God sends an angel and provides food and water for him (1 Kings 19:5-8), and then, he goes for forty days and nights in the strength of that bread and water. Now, only God can give a man the physical energy and strength to make that type of journey with no other physical bread or water. Moses did it on Mt. Sinai, evidently twice at least (Exodus 24:18; 34:28).
The LORD led Elijah to Mt. Horeb called the Mount of God, which is Mt. Sinai where Moses had been with God.
Elijah was in need of a learning experience, as many of us are at times. We are pretty given to believing that God only moves dramatically, and visibly, and always powerfully; but that is not always so. God will move in His own way and His own time; and it may not be through answering by fire.
The man of God, the prophet came to a cave, and he made his lodging there. That is when the word of the LORD came to him again,
“And he came thither unto a cave, and lodged there; and, behold, the word of the LORD came to him, and He said unto him, ‘What doest thou here, Elijah?’ And he said, ‘I have been very jealous for the LORD God of hosts: for the children of Israel have forsaken thy covenant, thrown down thine altars, and slain thy prophets with the sword; and I, even I only, am left; and they seek my life, to take it away.’ And He said, ‘Go forth, and stand upon the mount before the LORD.’ And, behold, the LORD passed by, and a great and strong wind rent the mountains, and brake in pieces the rocks before the LORD; but the LORD was not in the wind: and after the wind an earthquake; but the LORD was not in the earthquake: and after the earthquake a fire; but the LORD was not in the fire: and after the fire a still small voice.” 1 Kings 19:9-12 (KJV)
Maybe, after the victory Elijah was expecting God to remove Ahab and Jezebel from the kingdom, or some kind of powerful and miraculous thing; but it did not happen.

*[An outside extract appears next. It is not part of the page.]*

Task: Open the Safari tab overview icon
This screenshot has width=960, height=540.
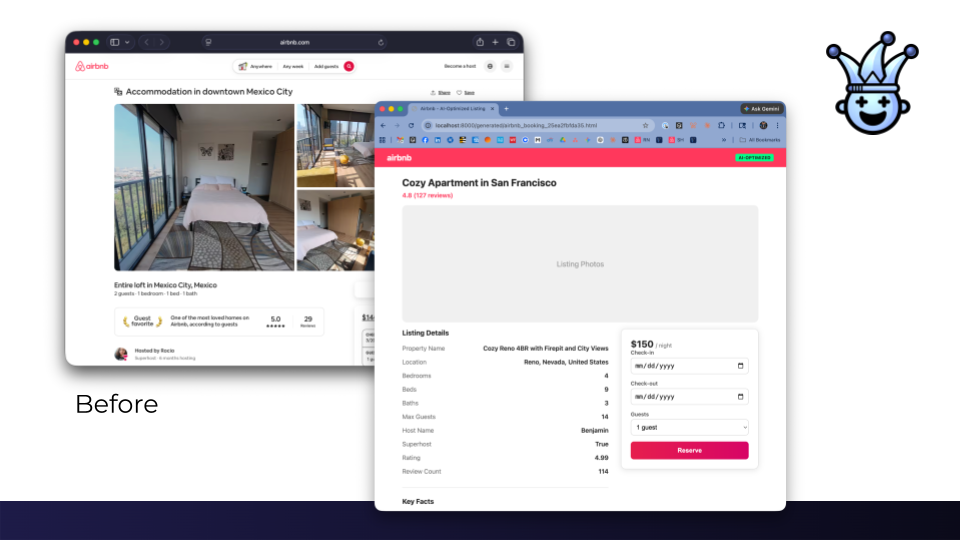Action: 511,42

We do not know what was in the mind of the man of God, but he ran for his life. God asks Elijah, “What are you doing here?”. It is kind of like He asked Adam in the garden, “Where are you?” Have you ever had someone ask you a question they knew the answer to; only to get you to think things through.

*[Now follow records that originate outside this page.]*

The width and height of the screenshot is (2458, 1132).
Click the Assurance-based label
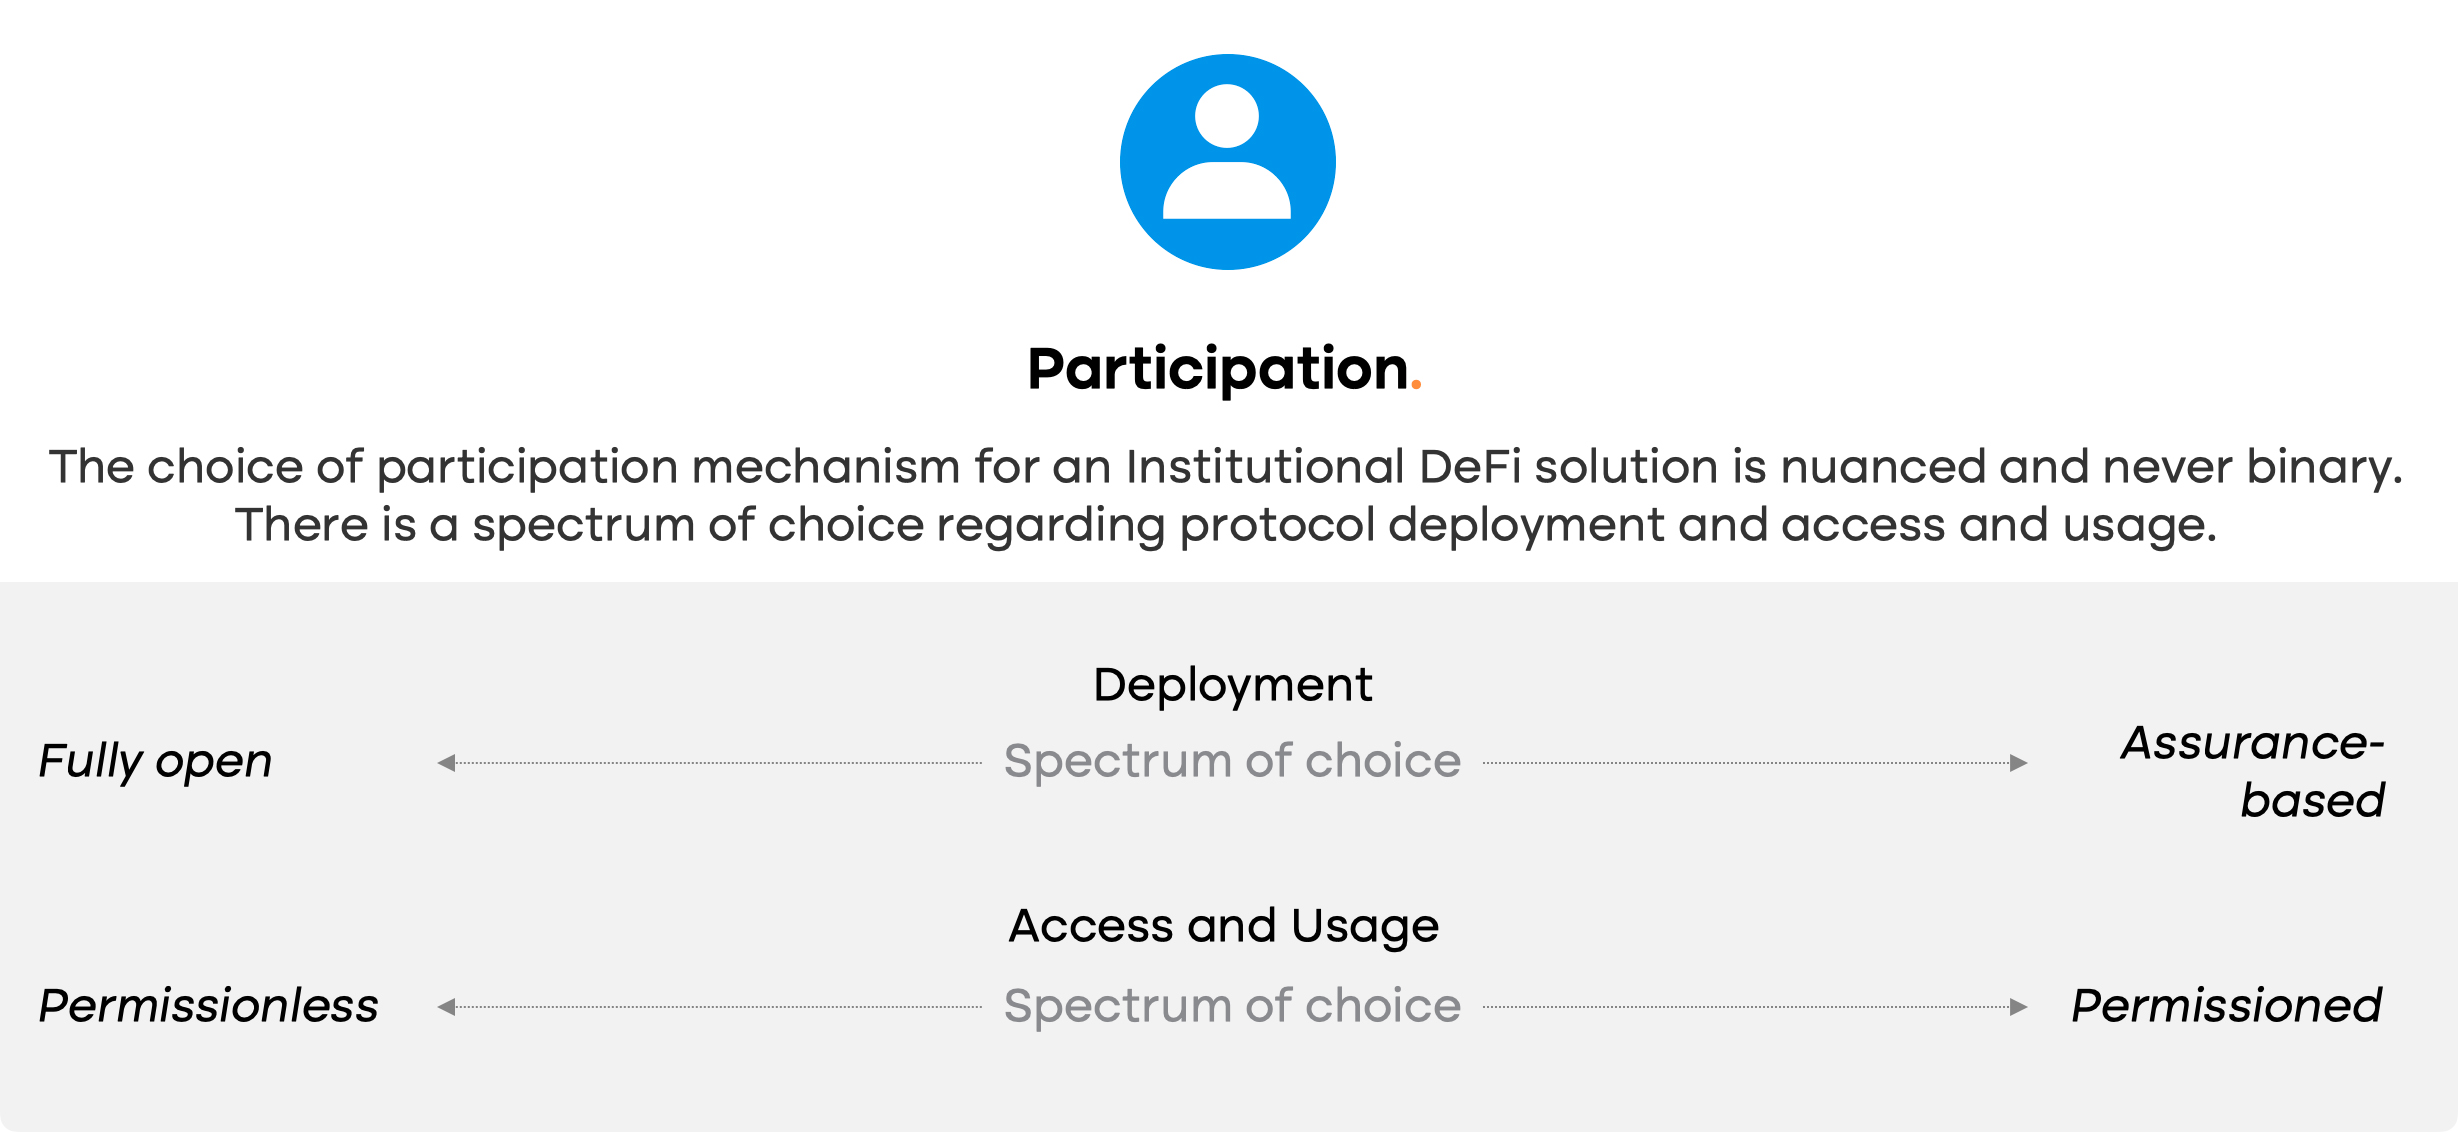(x=2253, y=771)
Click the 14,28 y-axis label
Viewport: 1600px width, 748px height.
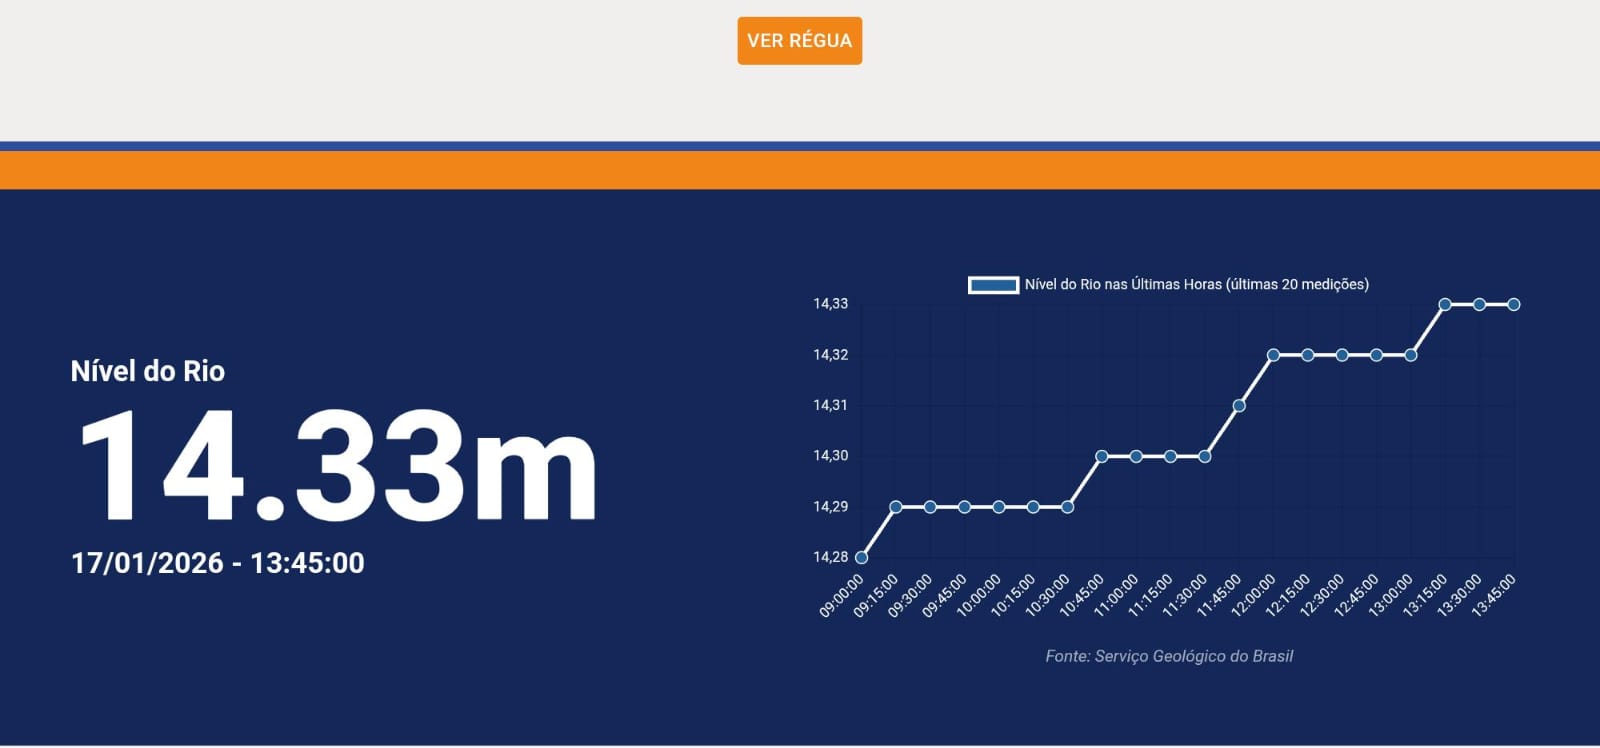(830, 557)

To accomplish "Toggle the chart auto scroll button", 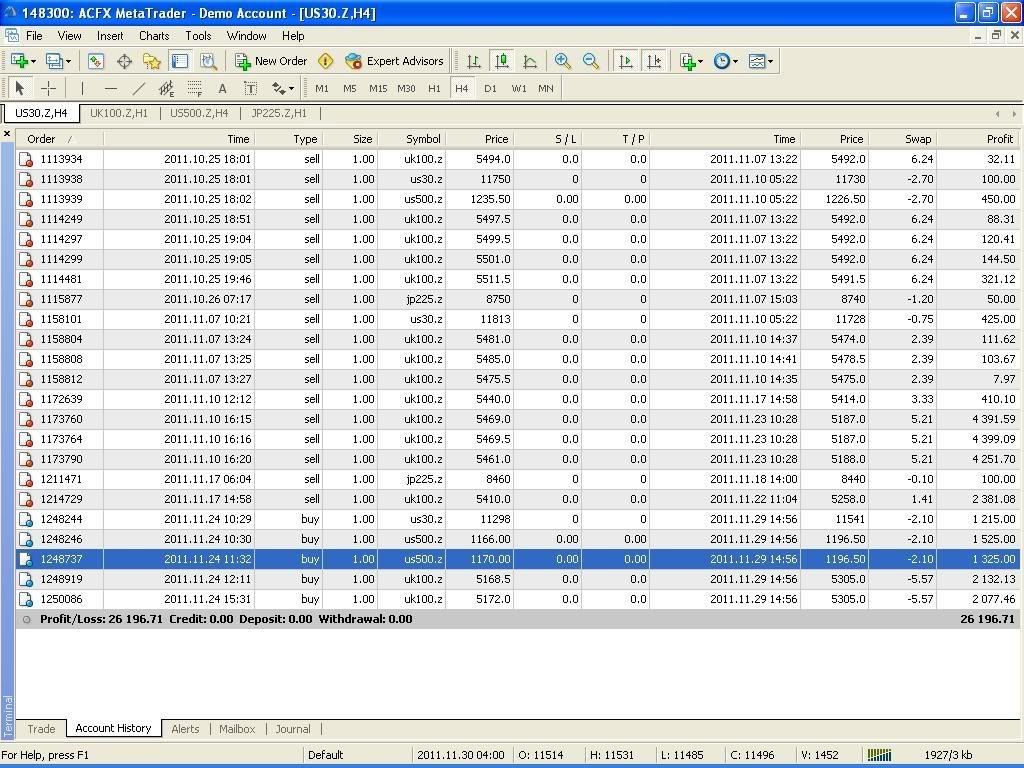I will pos(626,61).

The LORD and His prophet are in session together, and Elijah tells the LORD that he is the only one of the prophets of the LORD left. He has felt that way since before the victory on Carmel (1 Kings 18:22). He had much to learn yet.

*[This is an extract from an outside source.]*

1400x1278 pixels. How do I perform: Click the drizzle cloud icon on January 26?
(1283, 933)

The LORD sends the prophet out of the cave, to stand and witness events the LORD would cause to pass before him. A strong wind which tore the mountain, and broke the rocks of the mountain; then, an earthquake; then a fire. In all three of these catastrophic means we are told, “the LORD was not in” them. There came that “still small voice”, and Elijah covered his face;
“And it was so, when Elijah heard it, that he wrapped his face in his mantle, and went out, and stood in the entering in of the cave. And, behold, there came a voice unto him, and said, ‘What doest thou here, Elijah?'” 19:13
The wind, the earthquake and the fire did not spark much action from Elijah; but when he heard the still small voice he covered his face. Surely he must have realized his fear, and realized the voice was that of God at work in his life.
He was still feeling as though he were the only prophet of God left in the land. God tells Elijah to go and call Elisha the son of Shaphat (19:16) to be prophet in his place. He also tells him that there are “seven thousand in Israel, all the knees which have not bowed unto Baal…” (v. 18)
It would seem that God is about to do something spectacular in the life of Elijah. Even in our doubts and fears God is with us. He still speaks to us. Just because there is nothing dramatic with falling fire happening in our lives does not mean that we are forsaken; it is really the time for us to hear that “still small voice” and believe.